= Angelo Fierro =

American film and television actor

Angelo Fierro is an American film and television actor.

Fierro, an Italian-American of Sicilian ancestry, was born in Boston's Little Italy, the North End. He first appeared on network television in an automobile commercial for Toyota. Extolled for his menacing looks, his portrayal of the villain has since been quite frequent. Surprisingly adept at comedy, he also has appeared at Stand Up New York comedy club.

He starred on the TV series Breaking Vegas as the real-life counterfeiter, Louis Colavecchio, and had a recurring role as the Russian mobster, Vladimir, on the TV series Ocean Ave., starring Victoria Jackson and Megan Fox. He also appeared in the movies Señorita Justice as Carlos Rios, with Eva Longoria and Final Engagement as gangster John Knight, with Peter Greene.

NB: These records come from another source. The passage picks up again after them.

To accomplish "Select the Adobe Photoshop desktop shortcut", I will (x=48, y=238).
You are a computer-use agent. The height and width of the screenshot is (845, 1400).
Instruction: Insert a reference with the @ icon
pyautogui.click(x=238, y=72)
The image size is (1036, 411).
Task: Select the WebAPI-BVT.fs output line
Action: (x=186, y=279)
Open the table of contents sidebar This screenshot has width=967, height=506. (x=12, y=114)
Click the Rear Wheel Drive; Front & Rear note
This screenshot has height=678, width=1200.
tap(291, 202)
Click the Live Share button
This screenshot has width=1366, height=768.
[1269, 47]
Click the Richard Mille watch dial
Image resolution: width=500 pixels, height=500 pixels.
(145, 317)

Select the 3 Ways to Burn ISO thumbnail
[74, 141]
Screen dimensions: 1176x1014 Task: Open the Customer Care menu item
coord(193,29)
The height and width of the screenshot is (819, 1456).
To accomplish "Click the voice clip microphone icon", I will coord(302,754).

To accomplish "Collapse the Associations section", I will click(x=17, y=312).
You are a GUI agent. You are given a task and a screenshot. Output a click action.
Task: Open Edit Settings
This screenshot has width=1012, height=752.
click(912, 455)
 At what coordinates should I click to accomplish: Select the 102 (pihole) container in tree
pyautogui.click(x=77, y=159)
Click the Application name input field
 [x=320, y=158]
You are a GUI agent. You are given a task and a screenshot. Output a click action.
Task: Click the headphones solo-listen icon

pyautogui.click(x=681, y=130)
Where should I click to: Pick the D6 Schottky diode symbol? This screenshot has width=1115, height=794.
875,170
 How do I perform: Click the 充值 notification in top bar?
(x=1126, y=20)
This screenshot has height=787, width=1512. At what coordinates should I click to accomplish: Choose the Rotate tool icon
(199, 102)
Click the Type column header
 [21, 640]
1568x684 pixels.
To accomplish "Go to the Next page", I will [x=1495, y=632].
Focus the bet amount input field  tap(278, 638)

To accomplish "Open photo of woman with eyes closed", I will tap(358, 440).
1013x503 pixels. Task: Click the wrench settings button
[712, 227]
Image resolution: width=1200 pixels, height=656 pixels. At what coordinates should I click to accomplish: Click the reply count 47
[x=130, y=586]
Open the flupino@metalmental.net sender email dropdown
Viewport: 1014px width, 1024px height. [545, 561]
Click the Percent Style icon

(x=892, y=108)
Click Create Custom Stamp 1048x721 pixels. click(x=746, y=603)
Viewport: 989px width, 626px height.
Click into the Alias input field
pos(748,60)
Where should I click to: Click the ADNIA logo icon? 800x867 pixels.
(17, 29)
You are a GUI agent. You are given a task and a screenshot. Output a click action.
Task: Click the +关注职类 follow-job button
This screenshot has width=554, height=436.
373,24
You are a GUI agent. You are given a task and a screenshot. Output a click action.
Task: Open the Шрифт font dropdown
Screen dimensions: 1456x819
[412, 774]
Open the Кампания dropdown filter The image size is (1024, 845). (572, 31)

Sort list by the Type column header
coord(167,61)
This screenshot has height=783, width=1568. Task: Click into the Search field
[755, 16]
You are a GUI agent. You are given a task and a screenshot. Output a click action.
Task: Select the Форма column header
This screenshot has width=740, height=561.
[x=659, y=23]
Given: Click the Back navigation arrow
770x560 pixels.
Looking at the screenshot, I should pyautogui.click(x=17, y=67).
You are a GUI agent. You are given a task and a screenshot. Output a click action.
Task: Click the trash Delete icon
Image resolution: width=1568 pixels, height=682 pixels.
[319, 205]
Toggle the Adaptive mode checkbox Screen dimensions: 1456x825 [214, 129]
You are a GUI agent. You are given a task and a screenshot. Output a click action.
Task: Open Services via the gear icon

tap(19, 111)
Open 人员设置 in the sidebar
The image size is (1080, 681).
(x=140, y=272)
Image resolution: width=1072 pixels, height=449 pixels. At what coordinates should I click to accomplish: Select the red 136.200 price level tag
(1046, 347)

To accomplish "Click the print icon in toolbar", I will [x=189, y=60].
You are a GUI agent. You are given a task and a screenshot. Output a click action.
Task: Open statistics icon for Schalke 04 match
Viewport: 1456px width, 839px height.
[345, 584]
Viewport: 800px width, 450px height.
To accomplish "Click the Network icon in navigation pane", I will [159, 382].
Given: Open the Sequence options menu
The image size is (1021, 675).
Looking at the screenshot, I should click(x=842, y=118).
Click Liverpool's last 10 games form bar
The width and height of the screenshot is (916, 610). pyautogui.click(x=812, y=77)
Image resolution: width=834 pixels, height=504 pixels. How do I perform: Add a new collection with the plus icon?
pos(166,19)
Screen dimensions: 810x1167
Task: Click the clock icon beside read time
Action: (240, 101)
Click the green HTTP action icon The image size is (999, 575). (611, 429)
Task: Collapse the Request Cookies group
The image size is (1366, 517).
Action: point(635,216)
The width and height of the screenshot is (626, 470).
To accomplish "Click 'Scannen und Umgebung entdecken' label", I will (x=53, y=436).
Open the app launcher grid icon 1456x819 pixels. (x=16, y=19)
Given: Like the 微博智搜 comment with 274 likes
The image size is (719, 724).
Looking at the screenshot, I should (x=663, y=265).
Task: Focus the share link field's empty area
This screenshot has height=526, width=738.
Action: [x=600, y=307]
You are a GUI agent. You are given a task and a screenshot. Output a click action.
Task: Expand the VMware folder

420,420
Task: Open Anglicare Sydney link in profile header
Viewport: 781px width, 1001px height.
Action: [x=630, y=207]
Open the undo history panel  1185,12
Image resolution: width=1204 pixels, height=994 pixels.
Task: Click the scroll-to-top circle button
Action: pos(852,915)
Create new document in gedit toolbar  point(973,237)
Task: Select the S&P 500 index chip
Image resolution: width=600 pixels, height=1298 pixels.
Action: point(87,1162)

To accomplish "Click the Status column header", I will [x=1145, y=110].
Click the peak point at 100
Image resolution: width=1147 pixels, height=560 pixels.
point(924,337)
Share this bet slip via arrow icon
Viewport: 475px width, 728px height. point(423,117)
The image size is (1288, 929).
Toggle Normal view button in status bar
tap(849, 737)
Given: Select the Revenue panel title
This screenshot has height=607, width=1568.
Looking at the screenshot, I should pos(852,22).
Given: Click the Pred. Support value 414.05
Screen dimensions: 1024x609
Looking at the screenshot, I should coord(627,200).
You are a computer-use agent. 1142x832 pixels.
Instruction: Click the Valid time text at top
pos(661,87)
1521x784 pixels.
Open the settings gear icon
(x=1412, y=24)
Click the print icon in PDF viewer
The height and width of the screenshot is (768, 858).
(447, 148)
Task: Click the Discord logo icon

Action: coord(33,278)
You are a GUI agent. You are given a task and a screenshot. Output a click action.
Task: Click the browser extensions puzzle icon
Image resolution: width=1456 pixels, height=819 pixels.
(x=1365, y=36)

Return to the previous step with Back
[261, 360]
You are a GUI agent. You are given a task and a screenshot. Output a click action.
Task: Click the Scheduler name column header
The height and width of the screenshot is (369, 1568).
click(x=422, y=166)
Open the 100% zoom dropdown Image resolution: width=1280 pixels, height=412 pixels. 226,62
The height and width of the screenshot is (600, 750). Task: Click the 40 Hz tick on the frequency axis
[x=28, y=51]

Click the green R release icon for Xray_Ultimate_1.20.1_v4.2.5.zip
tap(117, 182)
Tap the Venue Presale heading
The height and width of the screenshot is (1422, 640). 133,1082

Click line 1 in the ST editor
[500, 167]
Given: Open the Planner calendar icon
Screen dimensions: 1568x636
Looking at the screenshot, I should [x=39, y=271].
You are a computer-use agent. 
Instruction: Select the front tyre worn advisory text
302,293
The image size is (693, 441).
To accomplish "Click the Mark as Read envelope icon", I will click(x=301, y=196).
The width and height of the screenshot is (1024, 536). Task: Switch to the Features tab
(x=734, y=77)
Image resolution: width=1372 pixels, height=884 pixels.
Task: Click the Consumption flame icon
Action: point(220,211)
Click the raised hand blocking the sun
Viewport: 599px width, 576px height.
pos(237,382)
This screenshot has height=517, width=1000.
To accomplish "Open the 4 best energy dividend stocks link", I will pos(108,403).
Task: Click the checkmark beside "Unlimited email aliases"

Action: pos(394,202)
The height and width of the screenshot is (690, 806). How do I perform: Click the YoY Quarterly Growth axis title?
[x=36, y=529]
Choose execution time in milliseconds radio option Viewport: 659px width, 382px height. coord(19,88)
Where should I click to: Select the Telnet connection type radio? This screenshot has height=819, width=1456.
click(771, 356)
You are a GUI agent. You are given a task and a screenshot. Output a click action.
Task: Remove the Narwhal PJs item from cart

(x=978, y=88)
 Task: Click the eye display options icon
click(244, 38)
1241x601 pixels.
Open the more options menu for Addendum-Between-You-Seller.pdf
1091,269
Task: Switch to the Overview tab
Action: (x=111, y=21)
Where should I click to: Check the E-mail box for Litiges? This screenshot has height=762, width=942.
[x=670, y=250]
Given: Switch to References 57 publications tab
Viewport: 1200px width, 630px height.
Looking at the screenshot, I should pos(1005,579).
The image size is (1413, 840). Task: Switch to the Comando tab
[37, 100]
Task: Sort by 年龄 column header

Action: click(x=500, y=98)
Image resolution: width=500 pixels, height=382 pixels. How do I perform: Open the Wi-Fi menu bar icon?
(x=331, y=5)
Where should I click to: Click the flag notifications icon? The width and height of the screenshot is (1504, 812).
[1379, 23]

He has made guest appearances on TV shows such as the Michael Jackson Trial and Untold Stories of the ER, and is well known for his Tony Soprano parody in an Andalusia Olive Oil commercial, with the tag line: "Are you wearing a wire?"

Fierro studied acting at Florida Atlantic University, where he graduated with degrees in marketing and international business, having started theater too late to pursue a Bachelor of Fine Arts. He continues to follow an acting career in New York.